** Records for this task follows **

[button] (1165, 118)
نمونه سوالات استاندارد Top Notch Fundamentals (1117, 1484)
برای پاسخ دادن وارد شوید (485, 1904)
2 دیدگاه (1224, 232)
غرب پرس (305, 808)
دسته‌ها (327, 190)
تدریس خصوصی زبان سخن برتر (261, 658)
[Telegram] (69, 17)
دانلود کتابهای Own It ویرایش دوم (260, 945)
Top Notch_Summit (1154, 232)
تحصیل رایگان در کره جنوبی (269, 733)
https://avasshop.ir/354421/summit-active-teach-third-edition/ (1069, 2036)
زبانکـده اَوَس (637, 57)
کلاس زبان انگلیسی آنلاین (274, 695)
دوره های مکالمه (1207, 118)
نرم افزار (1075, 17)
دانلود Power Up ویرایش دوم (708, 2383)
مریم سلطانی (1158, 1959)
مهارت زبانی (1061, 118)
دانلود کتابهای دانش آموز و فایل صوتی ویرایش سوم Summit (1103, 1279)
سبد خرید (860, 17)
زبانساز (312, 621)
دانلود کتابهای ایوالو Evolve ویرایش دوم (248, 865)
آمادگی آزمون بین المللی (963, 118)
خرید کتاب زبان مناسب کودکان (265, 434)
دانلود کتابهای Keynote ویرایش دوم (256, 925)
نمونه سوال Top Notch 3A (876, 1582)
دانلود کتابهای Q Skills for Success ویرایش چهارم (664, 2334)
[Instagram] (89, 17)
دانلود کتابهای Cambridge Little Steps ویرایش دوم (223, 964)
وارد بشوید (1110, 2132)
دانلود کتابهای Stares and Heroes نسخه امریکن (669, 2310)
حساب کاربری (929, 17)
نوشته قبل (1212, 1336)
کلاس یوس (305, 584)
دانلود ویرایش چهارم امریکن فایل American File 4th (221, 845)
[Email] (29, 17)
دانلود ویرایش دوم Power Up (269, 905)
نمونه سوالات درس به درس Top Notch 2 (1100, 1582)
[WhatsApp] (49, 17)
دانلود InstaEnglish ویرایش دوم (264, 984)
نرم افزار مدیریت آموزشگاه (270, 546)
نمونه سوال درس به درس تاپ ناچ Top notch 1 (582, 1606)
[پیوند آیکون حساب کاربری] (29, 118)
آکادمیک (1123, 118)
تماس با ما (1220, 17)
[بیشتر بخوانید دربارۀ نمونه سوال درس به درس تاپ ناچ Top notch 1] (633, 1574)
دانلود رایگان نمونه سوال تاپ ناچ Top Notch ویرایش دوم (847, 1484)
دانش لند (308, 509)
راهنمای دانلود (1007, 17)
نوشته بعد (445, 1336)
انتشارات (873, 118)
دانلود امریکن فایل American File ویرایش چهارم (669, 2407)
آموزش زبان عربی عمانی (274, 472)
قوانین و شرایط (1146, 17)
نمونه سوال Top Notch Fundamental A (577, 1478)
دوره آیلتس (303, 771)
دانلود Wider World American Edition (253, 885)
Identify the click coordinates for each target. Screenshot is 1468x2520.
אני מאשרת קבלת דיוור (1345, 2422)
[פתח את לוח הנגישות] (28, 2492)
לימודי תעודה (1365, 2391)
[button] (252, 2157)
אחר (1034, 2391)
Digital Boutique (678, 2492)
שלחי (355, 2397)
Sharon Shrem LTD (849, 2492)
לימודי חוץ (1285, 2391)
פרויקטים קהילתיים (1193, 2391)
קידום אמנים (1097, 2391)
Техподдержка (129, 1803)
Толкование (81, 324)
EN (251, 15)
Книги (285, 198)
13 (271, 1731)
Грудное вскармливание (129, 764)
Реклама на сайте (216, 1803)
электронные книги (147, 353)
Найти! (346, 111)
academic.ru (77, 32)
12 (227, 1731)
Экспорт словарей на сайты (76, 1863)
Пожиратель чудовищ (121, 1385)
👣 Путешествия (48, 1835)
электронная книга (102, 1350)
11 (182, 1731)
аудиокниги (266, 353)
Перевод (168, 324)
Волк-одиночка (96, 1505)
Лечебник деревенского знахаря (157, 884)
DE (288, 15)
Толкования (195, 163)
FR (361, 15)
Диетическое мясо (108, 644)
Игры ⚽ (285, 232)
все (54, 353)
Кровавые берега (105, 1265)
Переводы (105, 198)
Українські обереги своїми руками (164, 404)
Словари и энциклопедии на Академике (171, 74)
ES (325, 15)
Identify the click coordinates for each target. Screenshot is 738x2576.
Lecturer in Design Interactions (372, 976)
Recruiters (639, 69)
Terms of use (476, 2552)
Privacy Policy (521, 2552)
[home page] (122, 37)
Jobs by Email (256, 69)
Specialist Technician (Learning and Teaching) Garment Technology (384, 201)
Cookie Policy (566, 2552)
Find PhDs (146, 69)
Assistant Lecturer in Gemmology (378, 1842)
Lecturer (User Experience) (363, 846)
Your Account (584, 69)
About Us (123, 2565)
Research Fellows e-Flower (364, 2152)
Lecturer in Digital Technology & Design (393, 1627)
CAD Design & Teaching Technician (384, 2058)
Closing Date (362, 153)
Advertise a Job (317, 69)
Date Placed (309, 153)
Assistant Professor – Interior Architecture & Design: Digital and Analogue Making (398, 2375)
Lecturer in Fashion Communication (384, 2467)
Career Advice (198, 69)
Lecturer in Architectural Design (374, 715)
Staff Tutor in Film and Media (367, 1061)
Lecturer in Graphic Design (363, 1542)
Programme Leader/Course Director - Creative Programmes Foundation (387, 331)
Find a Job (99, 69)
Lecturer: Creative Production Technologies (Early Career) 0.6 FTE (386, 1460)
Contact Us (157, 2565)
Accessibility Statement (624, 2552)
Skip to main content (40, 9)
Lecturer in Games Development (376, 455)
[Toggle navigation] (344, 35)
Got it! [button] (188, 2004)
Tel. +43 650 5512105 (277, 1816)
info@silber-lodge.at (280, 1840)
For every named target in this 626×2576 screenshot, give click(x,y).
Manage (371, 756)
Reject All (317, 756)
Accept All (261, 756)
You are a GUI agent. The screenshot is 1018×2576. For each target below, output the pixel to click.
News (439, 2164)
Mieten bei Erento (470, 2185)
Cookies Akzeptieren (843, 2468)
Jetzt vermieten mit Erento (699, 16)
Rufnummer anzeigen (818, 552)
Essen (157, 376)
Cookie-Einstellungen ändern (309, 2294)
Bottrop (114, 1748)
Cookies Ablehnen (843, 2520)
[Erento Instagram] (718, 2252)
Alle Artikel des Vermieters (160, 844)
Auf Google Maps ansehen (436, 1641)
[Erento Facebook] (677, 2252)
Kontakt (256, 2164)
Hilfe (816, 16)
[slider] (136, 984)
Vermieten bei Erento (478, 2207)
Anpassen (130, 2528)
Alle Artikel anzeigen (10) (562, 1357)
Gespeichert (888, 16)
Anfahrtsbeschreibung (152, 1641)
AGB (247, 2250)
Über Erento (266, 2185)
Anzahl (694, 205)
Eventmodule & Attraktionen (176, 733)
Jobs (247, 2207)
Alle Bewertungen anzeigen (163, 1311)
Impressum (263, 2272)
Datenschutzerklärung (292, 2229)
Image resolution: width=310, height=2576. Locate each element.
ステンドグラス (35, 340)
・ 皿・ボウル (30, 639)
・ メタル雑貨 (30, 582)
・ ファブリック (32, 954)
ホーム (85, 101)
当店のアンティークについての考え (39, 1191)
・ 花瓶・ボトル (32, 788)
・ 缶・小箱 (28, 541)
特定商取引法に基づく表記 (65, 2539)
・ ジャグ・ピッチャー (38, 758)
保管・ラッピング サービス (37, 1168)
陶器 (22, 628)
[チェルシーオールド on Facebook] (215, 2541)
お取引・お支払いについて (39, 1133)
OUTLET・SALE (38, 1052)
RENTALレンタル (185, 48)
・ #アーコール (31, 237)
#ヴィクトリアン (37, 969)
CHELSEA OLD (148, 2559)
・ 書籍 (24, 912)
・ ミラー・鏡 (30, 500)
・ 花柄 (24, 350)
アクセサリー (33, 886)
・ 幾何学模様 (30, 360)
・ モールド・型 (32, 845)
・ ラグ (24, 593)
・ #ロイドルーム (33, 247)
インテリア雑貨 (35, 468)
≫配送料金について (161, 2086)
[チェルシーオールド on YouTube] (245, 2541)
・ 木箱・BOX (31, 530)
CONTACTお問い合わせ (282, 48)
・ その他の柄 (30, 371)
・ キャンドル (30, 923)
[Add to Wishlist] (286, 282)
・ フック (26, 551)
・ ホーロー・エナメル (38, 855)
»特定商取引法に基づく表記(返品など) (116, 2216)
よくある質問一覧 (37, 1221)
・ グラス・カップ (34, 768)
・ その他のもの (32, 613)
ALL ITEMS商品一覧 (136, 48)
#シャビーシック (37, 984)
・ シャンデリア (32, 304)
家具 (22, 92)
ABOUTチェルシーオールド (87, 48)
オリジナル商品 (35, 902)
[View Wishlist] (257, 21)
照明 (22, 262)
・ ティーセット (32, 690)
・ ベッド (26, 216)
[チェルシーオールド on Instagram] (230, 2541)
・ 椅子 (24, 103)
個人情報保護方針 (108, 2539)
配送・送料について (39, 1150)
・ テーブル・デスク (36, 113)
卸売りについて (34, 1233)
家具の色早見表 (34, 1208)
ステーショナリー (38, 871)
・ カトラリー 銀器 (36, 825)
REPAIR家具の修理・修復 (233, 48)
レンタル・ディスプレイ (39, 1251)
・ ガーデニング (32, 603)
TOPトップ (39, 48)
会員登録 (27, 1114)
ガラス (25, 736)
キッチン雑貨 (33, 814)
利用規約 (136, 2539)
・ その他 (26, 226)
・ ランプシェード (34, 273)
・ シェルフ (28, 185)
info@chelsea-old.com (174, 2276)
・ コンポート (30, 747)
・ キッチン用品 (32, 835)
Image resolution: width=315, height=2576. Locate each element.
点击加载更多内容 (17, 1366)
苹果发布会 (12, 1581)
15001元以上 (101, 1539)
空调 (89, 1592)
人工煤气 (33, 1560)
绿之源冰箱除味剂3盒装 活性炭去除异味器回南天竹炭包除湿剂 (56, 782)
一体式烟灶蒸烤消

** End of Records for this task **

→ **Requirement**
The lines above starting at the one that contains "Eventmodule & Attraktionen (176, 733)" and ending at the one that contains "Image resolution: width=315, height=2576." must be transcribed exactly, and no other lines may appear.

→ **Output below**
Eventmodule & Attraktionen (176, 733)
Jobs (247, 2207)
Alle Bewertungen anzeigen (163, 1311)
Impressum (263, 2272)
Datenschutzerklärung (292, 2229)
Image resolution: width=310, height=2576. Locate each element.
ステンドグラス (35, 340)
・ 皿・ボウル (30, 639)
・ メタル雑貨 (30, 582)
・ ファブリック (32, 954)
ホーム (85, 101)
当店のアンティークについての考え (39, 1191)
・ 花瓶・ボトル (32, 788)
・ 缶・小箱 (28, 541)
特定商取引法に基づく表記 (65, 2539)
・ ジャグ・ピッチャー (38, 758)
保管・ラッピング サービス (37, 1168)
陶器 (22, 628)
[チェルシーオールド on Facebook] (215, 2541)
お取引・お支払いについて (39, 1133)
OUTLET・SALE (38, 1052)
RENTALレンタル (185, 48)
・ #アーコール (31, 237)
#ヴィクトリアン (37, 969)
CHELSEA OLD (148, 2559)
・ 書籍 (24, 912)
・ ミラー・鏡 (30, 500)
・ 花柄 (24, 350)
アクセサリー (33, 886)
・ 幾何学模様 (30, 360)
・ モールド・型 (32, 845)
・ ラグ (24, 593)
・ #ロイドルーム (33, 247)
インテリア雑貨 (35, 468)
≫配送料金について (161, 2086)
[チェルシーオールド on YouTube] (245, 2541)
・ 木箱・BOX (31, 530)
CONTACTお問い合わせ (282, 48)
・ その他の柄 (30, 371)
・ キャンドル (30, 923)
[Add to Wishlist] (286, 282)
・ フック (26, 551)
・ ホーロー・エナメル (38, 855)
»特定商取引法に基づく表記(返品など) (116, 2216)
よくある質問一覧 (37, 1221)
・ グラス・カップ (34, 768)
・ その他のもの (32, 613)
ALL ITEMS商品一覧 (136, 48)
#シャビーシック (37, 984)
・ シャンデリア (32, 304)
家具 (22, 92)
ABOUTチェルシーオールド (87, 48)
オリジナル商品 (35, 902)
[View Wishlist] (257, 21)
照明 (22, 262)
・ ティーセット (32, 690)
・ ベッド (26, 216)
[チェルシーオールド on Instagram] (230, 2541)
・ 椅子 (24, 103)
個人情報保護方針 (108, 2539)
配送・送料について (39, 1150)
・ テーブル・デスク (36, 113)
卸売りについて (34, 1233)
家具の色早見表 (34, 1208)
ステーショナリー (38, 871)
・ カトラリー 銀器 (36, 825)
REPAIR家具の修理・修復 (233, 48)
レンタル・ディスプレイ (39, 1251)
・ ガーデニング (32, 603)
TOPトップ (39, 48)
会員登録 (27, 1114)
ガラス (25, 736)
キッチン雑貨 (33, 814)
利用規約 (136, 2539)
・ その他 (26, 226)
・ ランプシェード (34, 273)
・ シェルフ (28, 185)
info@chelsea-old.com (174, 2276)
・ コンポート (30, 747)
・ キッチン用品 (32, 835)
Image resolution: width=315, height=2576. Locate each element.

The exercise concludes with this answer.